Gunfire by night becomes new norm in downtown Bangkok
Gunfire by night becomes new norm in downtown Bangkok
Shots fired by unknown gunmen on Wednesday rattled parts of the Thai capital where anti-government protesters have set up camp for weeks, with small but occasionally deadly bombs and gunfire fast becoming the new norm in the city.

Shots fired by unknown gunmen on Wednesday rattled parts of the Thai capital where anti-government protesters have set up camp for weeks, with small but occasionally deadly bombs and gunfire fast becoming the new norm in the city.

No one was wounded in the shootings in the central commercial area of Bangkok, although five people were killed in weekend violence in the city and the eastern province of Trat, four of them young children.

National security chief Paradorn Pattanathabutr said there had been no reported deaths or injuries in the incidents in the early hours of Wednesday.

"As for the perpetrators, we still don't know who they are," he told Reuters. "Recently we have been seeing more incidents like this happening more frequently ... It is noticeable that there are incidents like this every day."

The protesters, whose disruption of a general election this month left polarised Thailand in political paralysis, aim to topple Prime Minister Yingluck Shinawatra and erase the influence of her brother, ousted premier Thaksin Shinawatra, seen by many as the real power in the country.

The protesters want to set up an unelected "people's council" of the good and worthy to oversee vaguely defined political reforms, including a restructuring of the police force, before new elections are held.

Occasional contact between the two sides, amid calls for putting an end to the violence, has so far led to nothing.

Bluesky TV, the protesters' TV station, showed demonstrators pushing against the wrought iron gates of the national police headquarters in Bangkok, demanding the proper investigation of more than 20 deaths since the beginning of the protests.

Protesters have vilified the police as lackeys of Thaksin, himself a former police officer.

"We want the police to do their job honestly and straightforwardly," said Anchalee Paireerak, a protest leader and former television news anchor. "We urge them to stop serving the Thaksin regime and join our movement."

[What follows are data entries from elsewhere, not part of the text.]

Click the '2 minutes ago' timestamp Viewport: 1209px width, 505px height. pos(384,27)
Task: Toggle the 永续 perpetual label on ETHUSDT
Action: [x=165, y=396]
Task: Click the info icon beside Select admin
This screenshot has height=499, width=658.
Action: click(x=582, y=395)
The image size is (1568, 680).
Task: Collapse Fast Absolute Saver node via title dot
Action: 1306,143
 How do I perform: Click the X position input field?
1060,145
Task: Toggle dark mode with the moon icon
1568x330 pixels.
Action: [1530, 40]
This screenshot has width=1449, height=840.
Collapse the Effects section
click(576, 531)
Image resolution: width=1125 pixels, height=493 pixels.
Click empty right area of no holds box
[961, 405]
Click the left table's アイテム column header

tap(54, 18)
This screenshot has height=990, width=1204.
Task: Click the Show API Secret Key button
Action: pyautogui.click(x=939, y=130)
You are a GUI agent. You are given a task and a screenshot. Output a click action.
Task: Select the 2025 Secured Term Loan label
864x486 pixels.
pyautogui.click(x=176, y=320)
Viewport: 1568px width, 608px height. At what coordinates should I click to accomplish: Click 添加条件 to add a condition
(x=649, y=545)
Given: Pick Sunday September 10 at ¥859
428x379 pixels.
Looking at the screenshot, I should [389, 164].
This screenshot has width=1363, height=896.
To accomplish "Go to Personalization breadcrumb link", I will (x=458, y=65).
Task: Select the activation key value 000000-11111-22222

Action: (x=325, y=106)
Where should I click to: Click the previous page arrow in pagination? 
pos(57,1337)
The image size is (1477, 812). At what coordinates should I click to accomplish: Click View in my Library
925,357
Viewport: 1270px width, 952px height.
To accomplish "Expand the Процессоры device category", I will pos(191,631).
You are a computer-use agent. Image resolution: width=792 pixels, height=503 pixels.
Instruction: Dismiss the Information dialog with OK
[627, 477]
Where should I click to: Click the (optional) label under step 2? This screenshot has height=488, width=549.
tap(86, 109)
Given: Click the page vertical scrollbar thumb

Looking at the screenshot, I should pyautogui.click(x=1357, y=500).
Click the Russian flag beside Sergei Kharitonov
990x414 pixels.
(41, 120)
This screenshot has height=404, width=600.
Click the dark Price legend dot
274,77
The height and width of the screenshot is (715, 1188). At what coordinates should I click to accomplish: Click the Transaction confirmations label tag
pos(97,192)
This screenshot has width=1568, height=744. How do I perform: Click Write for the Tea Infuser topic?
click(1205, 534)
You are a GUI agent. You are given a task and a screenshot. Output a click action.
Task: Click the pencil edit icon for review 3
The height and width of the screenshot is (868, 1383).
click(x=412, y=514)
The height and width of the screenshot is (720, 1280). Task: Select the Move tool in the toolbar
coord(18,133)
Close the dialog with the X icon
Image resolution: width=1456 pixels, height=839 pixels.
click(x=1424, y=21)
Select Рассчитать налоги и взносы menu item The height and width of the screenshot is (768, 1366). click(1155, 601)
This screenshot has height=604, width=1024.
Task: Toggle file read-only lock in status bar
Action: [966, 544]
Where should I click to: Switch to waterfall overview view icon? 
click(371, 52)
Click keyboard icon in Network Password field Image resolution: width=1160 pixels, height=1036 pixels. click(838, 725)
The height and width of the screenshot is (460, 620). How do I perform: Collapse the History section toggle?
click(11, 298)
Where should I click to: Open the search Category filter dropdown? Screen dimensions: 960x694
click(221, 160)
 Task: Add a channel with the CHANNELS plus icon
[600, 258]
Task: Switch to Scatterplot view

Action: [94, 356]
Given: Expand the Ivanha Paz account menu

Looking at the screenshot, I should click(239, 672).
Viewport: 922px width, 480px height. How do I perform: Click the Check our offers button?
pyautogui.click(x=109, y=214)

Thailand announced a slump in trade figures on Tuesday, with the biggest drop in imports in more than four years in January, the political crisis extending its economic toll beyond falling tourism numbers.

Imports fell 15.5 percent in January from a year earlier, the biggest tumble since October 2009. Imports of computers and parts were down 19 percent from a year earlier, auto parts were off 31.8 percent and consumer goods down 5.3 percent. Exports dropped 2 percent.